**Directions**
Render the lines below as a Markdown table with the columns "Row" and "Line," numbering each row and leaving out blank lines. Omit the pictures from the table.
[START OF Data shown]
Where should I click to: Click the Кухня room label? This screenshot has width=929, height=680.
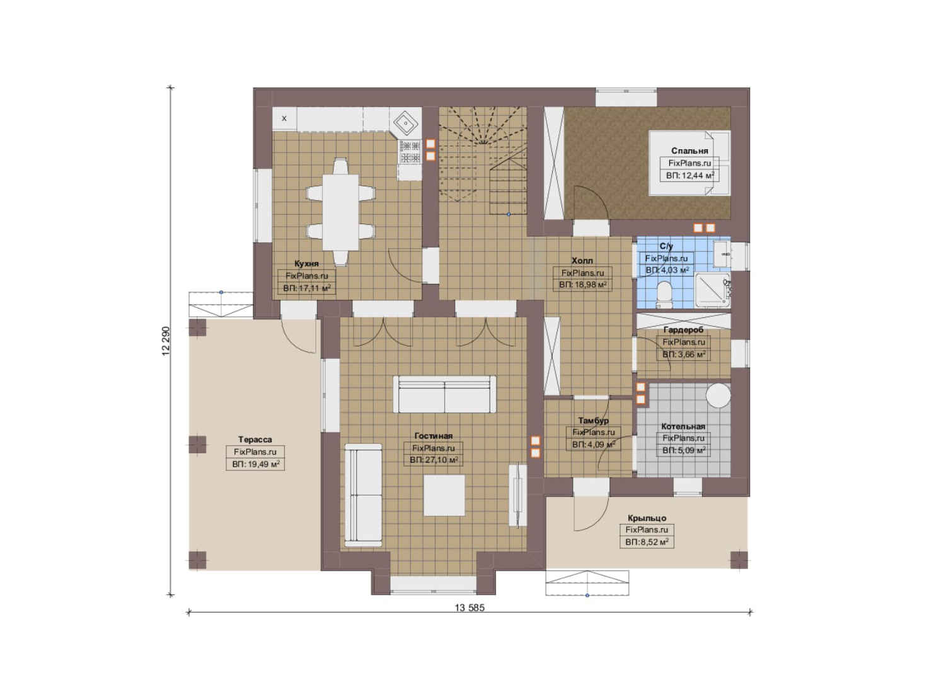(306, 264)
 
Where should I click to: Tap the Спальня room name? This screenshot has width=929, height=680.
(690, 151)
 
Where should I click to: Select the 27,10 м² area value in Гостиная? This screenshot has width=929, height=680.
(442, 460)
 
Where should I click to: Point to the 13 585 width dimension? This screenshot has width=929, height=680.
(470, 608)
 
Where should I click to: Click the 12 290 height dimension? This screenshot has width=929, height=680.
(166, 341)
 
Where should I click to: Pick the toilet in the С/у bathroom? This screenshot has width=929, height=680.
(664, 295)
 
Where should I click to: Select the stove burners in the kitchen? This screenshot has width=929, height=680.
(410, 152)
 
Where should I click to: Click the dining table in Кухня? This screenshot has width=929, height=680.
(340, 212)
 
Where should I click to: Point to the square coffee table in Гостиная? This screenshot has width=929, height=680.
(444, 495)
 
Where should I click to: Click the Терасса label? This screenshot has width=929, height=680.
(255, 439)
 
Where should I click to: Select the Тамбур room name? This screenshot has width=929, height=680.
(594, 421)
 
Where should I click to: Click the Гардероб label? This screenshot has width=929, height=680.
(683, 330)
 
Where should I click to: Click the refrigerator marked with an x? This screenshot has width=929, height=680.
(284, 119)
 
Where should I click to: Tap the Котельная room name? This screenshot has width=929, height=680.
(683, 426)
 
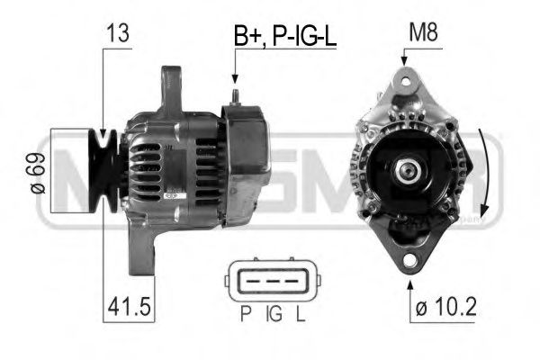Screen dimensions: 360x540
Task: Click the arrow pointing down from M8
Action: point(405,57)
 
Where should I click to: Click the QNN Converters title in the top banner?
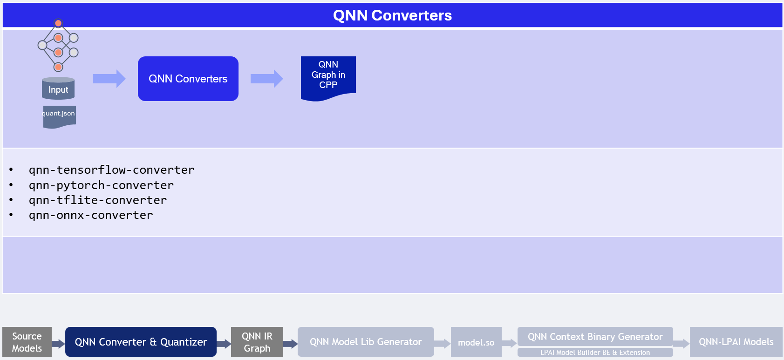392,15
[END OF Data shown]
**Complete output**
| Row | Line |
|---|---|
| 1 | Where should I click to: Click the Кухня room label? This screenshot has width=929, height=680. |
| 2 | (306, 264) |
| 3 | Where should I click to: Tap the Спальня room name? This screenshot has width=929, height=680. |
| 4 | (690, 151) |
| 5 | Where should I click to: Select the 27,10 м² area value in Гостиная? This screenshot has width=929, height=680. |
| 6 | (442, 460) |
| 7 | Where should I click to: Point to the 13 585 width dimension? This screenshot has width=929, height=680. |
| 8 | (470, 608) |
| 9 | Where should I click to: Click the 12 290 height dimension? This screenshot has width=929, height=680. |
| 10 | (166, 341) |
| 11 | Where should I click to: Pick the toilet in the С/у bathroom? This screenshot has width=929, height=680. |
| 12 | (664, 295) |
| 13 | Where should I click to: Select the stove burners in the kitchen? This screenshot has width=929, height=680. |
| 14 | (410, 152) |
| 15 | Where should I click to: Click the dining table in Кухня? This screenshot has width=929, height=680. |
| 16 | (340, 212) |
| 17 | Where should I click to: Point to the square coffee table in Гостиная? This screenshot has width=929, height=680. |
| 18 | (444, 495) |
| 19 | Where should I click to: Click the Терасса label? This screenshot has width=929, height=680. |
| 20 | (255, 439) |
| 21 | Where should I click to: Select the Тамбур room name? This screenshot has width=929, height=680. |
| 22 | (594, 421) |
| 23 | Where should I click to: Click the Гардероб label? This screenshot has width=929, height=680. |
| 24 | (683, 330) |
| 25 | Where should I click to: Click the refrigerator marked with an x? This screenshot has width=929, height=680. |
| 26 | (284, 119) |
| 27 | Where should I click to: Tap the Котельная room name? This screenshot has width=929, height=680. |
| 28 | (683, 426) |
| 29 | Screen dimensions: 360x540 |
| 30 | Task: Click the arrow pointing down from M8 |
| 31 | Action: point(405,57) |
| 32 | Where should I click to: Click the QNN Converters title in the top banner? |
| 33 | 392,15 |